- **Given exercise**
Format every line of the data below as a JSON list of strings, one string per line, leaving out blank lines.

## Begin Input data

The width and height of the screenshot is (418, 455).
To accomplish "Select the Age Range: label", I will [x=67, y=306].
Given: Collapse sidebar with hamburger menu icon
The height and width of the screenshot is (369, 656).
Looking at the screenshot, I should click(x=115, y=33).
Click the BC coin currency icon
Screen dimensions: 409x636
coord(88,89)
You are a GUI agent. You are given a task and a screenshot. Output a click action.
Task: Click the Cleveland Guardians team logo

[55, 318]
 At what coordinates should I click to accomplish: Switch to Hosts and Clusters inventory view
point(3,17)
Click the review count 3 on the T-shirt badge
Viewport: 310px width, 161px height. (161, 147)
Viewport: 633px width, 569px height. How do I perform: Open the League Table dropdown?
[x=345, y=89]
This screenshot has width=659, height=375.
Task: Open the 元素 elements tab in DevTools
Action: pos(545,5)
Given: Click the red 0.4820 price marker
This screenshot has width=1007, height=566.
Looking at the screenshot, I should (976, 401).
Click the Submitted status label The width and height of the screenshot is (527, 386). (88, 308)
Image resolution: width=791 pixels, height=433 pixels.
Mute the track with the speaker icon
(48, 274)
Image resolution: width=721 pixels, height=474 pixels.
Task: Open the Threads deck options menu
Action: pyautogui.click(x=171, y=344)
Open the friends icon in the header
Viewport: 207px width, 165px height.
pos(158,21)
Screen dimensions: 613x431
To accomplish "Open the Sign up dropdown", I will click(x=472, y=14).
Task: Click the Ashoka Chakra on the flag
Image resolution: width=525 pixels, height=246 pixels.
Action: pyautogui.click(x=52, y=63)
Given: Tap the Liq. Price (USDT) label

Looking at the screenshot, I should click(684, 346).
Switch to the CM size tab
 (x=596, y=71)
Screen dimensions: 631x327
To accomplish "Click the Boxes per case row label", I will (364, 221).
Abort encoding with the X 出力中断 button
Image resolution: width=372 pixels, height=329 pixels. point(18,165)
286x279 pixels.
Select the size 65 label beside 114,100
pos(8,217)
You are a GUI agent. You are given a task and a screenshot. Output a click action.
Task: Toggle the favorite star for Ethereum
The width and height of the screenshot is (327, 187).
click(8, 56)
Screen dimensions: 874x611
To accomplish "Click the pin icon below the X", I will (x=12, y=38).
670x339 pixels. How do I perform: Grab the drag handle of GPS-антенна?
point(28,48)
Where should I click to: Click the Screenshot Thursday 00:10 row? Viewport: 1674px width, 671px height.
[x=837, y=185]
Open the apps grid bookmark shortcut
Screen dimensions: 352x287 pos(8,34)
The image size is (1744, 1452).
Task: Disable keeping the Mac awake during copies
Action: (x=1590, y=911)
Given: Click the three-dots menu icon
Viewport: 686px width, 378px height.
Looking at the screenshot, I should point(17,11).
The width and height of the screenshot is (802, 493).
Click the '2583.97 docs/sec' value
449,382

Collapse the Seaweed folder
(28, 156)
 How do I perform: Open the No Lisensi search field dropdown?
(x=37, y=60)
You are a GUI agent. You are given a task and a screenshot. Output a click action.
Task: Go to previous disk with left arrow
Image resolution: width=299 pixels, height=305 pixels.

## End Input data

- **Output of the exercise**
[
  "The width and height of the screenshot is (418, 455).",
  "To accomplish \"Select the Age Range: label\", I will [x=67, y=306].",
  "Given: Collapse sidebar with hamburger menu icon",
  "The height and width of the screenshot is (369, 656).",
  "Looking at the screenshot, I should click(x=115, y=33).",
  "Click the BC coin currency icon",
  "Screen dimensions: 409x636",
  "coord(88,89)",
  "You are a GUI agent. You are given a task and a screenshot. Output a click action.",
  "Task: Click the Cleveland Guardians team logo",
  "[55, 318]",
  " At what coordinates should I click to accomplish: Switch to Hosts and Clusters inventory view",
  "point(3,17)",
  "Click the review count 3 on the T-shirt badge",
  "Viewport: 310px width, 161px height. (161, 147)",
  "Viewport: 633px width, 569px height. How do I perform: Open the League Table dropdown?",
  "[x=345, y=89]",
  "This screenshot has width=659, height=375.",
  "Task: Open the 元素 elements tab in DevTools",
  "Action: pos(545,5)",
  "Given: Click the red 0.4820 price marker",
  "This screenshot has width=1007, height=566.",
  "Looking at the screenshot, I should (976, 401).",
  "Click the Submitted status label The width and height of the screenshot is (527, 386). (88, 308)",
  "Image resolution: width=791 pixels, height=433 pixels.",
  "Mute the track with the speaker icon",
  "(48, 274)",
  "Image resolution: width=721 pixels, height=474 pixels.",
  "Task: Open the Threads deck options menu",
  "Action: pyautogui.click(x=171, y=344)",
  "Open the friends icon in the header",
  "Viewport: 207px width, 165px height.",
  "pos(158,21)",
  "Screen dimensions: 613x431",
  "To accomplish \"Open the Sign up dropdown\", I will click(x=472, y=14).",
  "Task: Click the Ashoka Chakra on the flag",
  "Image resolution: width=525 pixels, height=246 pixels.",
  "Action: pyautogui.click(x=52, y=63)",
  "Given: Tap the Liq. Price (USDT) label",
  "Looking at the screenshot, I should click(684, 346).",
  "Switch to the CM size tab",
  " (x=596, y=71)",
  "Screen dimensions: 631x327",
  "To accomplish \"Click the Boxes per case row label\", I will (364, 221).",
  "Abort encoding with the X 出力中断 button",
  "Image resolution: width=372 pixels, height=329 pixels. point(18,165)",
  "286x279 pixels.",
  "Select the size 65 label beside 114,100",
  "pos(8,217)",
  "You are a GUI agent. You are given a task and a screenshot. Output a click action.",
  "Task: Toggle the favorite star for Ethereum",
  "The width and height of the screenshot is (327, 187).",
  "click(8, 56)",
  "Screen dimensions: 874x611",
  "To accomplish \"Click the pin icon below the X\", I will (x=12, y=38).",
  "670x339 pixels. How do I perform: Grab the drag handle of GPS-антенна?",
  "point(28,48)",
  "Where should I click to: Click the Screenshot Thursday 00:10 row? Viewport: 1674px width, 671px height.",
  "[x=837, y=185]",
  "Open the apps grid bookmark shortcut",
  "Screen dimensions: 352x287 pos(8,34)",
  "The image size is (1744, 1452).",
  "Task: Disable keeping the Mac awake during copies",
  "Action: (x=1590, y=911)",
  "Given: Click the three-dots menu icon",
  "Viewport: 686px width, 378px height.",
  "Looking at the screenshot, I should point(17,11).",
  "The width and height of the screenshot is (802, 493).",
  "Click the '2583.97 docs/sec' value",
  "449,382",
  "Collapse the Seaweed folder",
  "(28, 156)",
  " How do I perform: Open the No Lisensi search field dropdown?",
  "(x=37, y=60)",
  "You are a GUI agent. You are given a task and a screenshot. Output a click action.",
  "Task: Go to previous disk with left arrow",
  "Image resolution: width=299 pixels, height=305 pixels."
]